Experts working on the site of the Mary Rose say they have uncovered the front section of the Tudor warship.
A diver measures a section of the stem, believed to be of the bow
Divers have excavated a five-metre-long piece of wood, which they believe is the front stem of the vessel's keel.
Archaeologists believe this stem could be attached to the front section, the bowcastle, of the ship which sunk in 1545.
Experts hope the find is the missing piece of the jigsaw in the collection of artefacts from the vessel.
Chief executive of the Mary Rose Trust, John Lippiett, called the discovery: "An extraordinary and exciting find."
He said: "There is a chance that we have found the bowcastle of the Mary Rose and I am saying that because I am an optimist. What we have found is in remarkable condition."
Over the past month divers have been looking for more pieces of the ship, most of which was raised from the murk of the Solent in 1982 after 437 years under the sea off Portsmouth.
The "find" now means that a complete cross section of the warship has now been discovered.
However, experts have no idea what the bowcastle actually looks like - the earliest picture of Henry VIII's flagship was painted in 1547, two years after the vessel sank.
Alex Hildred, the dive's project manager, said that if the find was confirmed it would be "the most important maritime archaeology find in England in the last 20 years".
THE HISTORY OF A WARSHIP
Mary Rose sank off Portsmouth on 19 July, 1545, in front of Henry VIII, who
was watching his favourite ship engage the French
It appears she was overloaded
or mishandled and not, as the French claim, holed by one of their cannon
Built between 1509 and 1511, she was the pride of the Tudor fleet and was
one of the first warships which could fire a broadside
She was named after Princess Mary, Henry's youngest sister
Searches for the ship began in the 1960s, but it was not until 1971 that she
More than 60 million people worldwide watched the raising of Mary Rose live
on television on 11 October 1982
The reinvestigation of the wreck site started after the Royal Navy revealed £200m was to be spent on regenerating Portsmouth so it can house the next generation of warships, including the new aircraft carriers.
However, the route to the naval base is not deep enough for the new super-carriers - which are twice the size of existing vessels.
The Navy's preferred route crosses the wreck site of the Mary Rose, a couple of miles out into the Solent from the harbour mouth, and will need to be dredged.
The Mary Rose was the pride of Henry VIII's navy when she sank in 1545.

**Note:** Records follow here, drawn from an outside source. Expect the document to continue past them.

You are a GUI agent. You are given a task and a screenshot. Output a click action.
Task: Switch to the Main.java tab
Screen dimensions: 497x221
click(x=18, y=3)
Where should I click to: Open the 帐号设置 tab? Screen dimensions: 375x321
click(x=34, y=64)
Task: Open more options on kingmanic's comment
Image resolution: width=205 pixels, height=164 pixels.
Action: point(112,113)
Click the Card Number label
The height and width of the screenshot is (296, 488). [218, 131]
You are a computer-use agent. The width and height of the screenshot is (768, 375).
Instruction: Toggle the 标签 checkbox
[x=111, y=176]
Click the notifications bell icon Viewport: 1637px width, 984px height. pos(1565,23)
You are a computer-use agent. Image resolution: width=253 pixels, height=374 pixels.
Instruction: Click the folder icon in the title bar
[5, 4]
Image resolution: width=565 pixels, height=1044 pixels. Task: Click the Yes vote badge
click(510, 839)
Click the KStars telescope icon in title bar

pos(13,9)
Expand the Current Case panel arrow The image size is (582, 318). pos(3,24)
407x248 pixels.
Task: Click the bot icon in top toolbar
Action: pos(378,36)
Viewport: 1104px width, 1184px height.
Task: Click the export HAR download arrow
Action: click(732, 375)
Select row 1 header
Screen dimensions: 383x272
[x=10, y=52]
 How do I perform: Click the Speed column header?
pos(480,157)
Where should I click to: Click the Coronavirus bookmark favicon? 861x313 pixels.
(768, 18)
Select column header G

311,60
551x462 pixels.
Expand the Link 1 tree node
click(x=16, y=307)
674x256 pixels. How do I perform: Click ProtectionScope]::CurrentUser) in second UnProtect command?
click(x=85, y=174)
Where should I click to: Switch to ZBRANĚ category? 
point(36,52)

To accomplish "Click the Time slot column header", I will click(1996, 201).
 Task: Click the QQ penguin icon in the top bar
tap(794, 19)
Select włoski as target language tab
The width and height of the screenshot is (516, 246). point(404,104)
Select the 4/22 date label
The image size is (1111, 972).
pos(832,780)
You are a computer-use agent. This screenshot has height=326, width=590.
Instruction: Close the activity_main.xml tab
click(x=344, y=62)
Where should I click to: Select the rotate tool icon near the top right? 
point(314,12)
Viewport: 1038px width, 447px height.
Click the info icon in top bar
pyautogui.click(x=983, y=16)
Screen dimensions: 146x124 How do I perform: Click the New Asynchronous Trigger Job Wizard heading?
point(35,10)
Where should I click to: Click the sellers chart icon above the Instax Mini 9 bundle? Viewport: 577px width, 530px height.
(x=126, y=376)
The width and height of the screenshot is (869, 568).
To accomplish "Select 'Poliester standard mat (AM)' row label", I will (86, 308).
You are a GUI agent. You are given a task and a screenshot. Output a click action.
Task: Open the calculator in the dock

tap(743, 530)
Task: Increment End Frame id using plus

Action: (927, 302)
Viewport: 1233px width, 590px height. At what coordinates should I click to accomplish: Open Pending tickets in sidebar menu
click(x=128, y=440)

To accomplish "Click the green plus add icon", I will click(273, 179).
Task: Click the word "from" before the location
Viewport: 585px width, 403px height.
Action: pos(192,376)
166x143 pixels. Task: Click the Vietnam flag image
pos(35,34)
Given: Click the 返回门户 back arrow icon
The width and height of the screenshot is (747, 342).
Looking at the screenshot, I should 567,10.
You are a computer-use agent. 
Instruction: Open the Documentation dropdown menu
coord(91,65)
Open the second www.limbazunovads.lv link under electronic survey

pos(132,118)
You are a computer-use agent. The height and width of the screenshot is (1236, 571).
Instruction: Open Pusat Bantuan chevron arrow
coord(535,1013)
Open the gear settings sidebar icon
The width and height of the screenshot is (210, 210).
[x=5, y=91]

Three quarters of Henry VIII's flagship was raised in 1982 and marine archaeologists have been searching for the final quarter bowcastle.
Divers have been visiting the wreck for the first time since the main part of the ship was raised.
They have been aboard the dive ship Terschelling working about 15 metres down in poor visibility.
During the dive, archaeologists have discovered about 400 artefacts - 200 of which are likely to be Tudor, including coins, buckles and weaponry.
Any operation to raise and preserve the section is likely to run into tens of millions of pounds.
Mr Lippiett, added: "It's a vulnerable site and we have to protect it. We have reburied it and we will now stop fishermen from getting at it."